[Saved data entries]
┏━━
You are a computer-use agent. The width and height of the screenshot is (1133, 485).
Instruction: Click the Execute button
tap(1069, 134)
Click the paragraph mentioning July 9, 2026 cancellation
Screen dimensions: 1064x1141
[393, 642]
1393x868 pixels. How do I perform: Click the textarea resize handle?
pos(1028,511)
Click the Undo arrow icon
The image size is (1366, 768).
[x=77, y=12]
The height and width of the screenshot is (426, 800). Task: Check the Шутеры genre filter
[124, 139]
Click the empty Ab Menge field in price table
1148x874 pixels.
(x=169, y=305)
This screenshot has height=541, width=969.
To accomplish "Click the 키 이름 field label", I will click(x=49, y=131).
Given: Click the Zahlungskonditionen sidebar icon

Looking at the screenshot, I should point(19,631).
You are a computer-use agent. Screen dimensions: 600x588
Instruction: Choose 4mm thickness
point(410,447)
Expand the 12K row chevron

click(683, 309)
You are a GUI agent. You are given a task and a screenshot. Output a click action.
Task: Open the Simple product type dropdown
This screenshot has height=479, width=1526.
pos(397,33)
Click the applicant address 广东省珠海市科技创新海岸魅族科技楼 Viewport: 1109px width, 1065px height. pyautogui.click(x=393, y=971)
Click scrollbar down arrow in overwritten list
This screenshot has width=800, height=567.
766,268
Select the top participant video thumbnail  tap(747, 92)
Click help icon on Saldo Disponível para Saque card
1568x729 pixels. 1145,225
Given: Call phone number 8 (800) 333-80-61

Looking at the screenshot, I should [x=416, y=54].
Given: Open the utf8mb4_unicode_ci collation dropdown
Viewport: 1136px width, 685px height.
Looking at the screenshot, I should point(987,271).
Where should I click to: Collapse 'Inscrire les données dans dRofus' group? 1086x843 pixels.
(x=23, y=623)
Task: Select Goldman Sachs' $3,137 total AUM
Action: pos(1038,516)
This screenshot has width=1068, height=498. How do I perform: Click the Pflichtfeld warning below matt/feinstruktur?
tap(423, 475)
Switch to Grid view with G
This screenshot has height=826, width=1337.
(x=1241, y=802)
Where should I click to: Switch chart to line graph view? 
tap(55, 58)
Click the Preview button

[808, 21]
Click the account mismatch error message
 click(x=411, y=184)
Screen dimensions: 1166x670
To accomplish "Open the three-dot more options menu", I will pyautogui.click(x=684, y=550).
┗━━
=== Problem statement ===
Above are the records. Copy the lines beginning at the one that has "This screenshot has height=541, width=969." and ending with the one that has "Task: Open the Simple product type dropdown", unchanged.

=== Written reply ===
This screenshot has height=541, width=969.
To accomplish "Click the 키 이름 field label", I will click(x=49, y=131).
Given: Click the Zahlungskonditionen sidebar icon

Looking at the screenshot, I should point(19,631).
You are a computer-use agent. Screen dimensions: 600x588
Instruction: Choose 4mm thickness
point(410,447)
Expand the 12K row chevron

click(683, 309)
You are a GUI agent. You are given a task and a screenshot. Output a click action.
Task: Open the Simple product type dropdown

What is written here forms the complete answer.